8. It is expected that wide receiver Marquess Wilson will go on the injured reserve/designated to return list, which would open up a spot on the 53-man roster. Josh Bellamy, currently on the practice squad, is one candidate to fill that spot. Wilson, who is recovering from surgery to repair a broken clavicle he suffered early in training camp, would not be eligible to practice for six weeks and would not be eligible to play for eight weeks.

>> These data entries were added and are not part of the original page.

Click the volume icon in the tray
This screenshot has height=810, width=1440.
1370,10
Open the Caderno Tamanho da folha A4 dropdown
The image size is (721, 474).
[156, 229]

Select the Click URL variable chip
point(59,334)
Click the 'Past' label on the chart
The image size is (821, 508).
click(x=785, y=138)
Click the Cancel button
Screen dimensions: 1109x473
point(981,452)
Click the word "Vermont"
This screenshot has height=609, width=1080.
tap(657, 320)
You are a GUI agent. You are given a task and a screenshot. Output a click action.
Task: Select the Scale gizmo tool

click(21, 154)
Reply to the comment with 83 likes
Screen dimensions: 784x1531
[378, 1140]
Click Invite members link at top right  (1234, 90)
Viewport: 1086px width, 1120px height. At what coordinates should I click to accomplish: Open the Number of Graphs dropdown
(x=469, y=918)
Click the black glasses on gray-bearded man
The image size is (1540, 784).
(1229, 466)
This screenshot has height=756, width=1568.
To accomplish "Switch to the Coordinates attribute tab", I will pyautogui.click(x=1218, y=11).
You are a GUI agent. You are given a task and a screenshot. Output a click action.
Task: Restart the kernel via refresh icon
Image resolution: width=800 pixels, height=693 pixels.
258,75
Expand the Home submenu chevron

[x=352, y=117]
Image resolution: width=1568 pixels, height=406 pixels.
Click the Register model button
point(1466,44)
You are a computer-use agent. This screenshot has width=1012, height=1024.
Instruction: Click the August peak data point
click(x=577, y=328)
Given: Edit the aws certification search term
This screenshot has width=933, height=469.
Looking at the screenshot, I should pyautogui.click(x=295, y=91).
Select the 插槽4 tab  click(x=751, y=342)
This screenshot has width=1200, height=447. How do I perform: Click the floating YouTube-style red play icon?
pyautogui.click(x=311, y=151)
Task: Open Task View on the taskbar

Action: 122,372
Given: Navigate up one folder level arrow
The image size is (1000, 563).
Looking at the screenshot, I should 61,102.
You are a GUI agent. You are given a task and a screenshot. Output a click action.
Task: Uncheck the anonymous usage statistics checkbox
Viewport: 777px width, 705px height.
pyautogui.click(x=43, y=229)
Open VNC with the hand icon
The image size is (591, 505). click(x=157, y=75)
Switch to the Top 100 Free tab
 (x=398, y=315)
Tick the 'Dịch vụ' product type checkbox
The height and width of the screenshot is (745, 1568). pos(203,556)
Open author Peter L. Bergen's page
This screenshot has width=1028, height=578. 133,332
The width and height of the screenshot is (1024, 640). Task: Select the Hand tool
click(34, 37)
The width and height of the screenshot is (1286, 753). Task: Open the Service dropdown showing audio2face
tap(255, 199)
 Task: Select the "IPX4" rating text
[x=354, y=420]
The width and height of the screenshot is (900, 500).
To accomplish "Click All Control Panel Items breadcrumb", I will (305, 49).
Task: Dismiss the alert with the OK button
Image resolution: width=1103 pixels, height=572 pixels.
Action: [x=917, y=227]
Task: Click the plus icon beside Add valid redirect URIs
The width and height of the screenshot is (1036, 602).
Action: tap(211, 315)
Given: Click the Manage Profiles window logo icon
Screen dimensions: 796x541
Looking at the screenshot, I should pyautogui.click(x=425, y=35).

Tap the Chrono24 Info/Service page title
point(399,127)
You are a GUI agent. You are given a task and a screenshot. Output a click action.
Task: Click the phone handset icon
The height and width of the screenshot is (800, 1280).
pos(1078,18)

9. The practice squad generally is inconsequential in the big picture. Last year, seven of the eight players on the Bears’ original practice squad never made the active roster (special-teamer Jerry Franklin was the exception) — though wide receiver Ricardo Lockette ended up playing in the Super Bowl and winning a ring when the Seahawks signed him after the Bears released him.

But there was one change in the rules for practice squad eligibility that makes it more likely players could end up making a bigger impact. According to the NFL, each team is allowed two players who have “earned no more than two accrued seasons of free agency credit” on their 10-player practice squad. The other eight spots are for players who have not accrued even one season of free agency credit (unless they have fewer than 10 games on the 46-man active roster).

That opens the door for every second- and third-year player in the league, which is a boon for players on the fringe who have NFL talent but might get cut to make room for younger or healthier players. It gives a second chance to potential players who might not otherwise get it.

The Bears took advantage of the new rule by signing Bellamy and cornerback Isaiah Frey, who was their starting nickel back last season but suffered a hamstring injury in training camp and never had a chance to show what he can do. It gives the Bears a better chance to see what Frey can do when he’s healthy. The expanded eligibility makes so much sense that there should be four or five spots available instead of just two. Still, it’s a start toward giving fringe players a chance to prove they deserve to stay in the league.

10. Prediction time: Bears 27, Bills 13. As many question marks as the Bears have in the preseason, not every team can expose the Bears like the Seahawks did — that’s my story and I’m sticking to it. For now.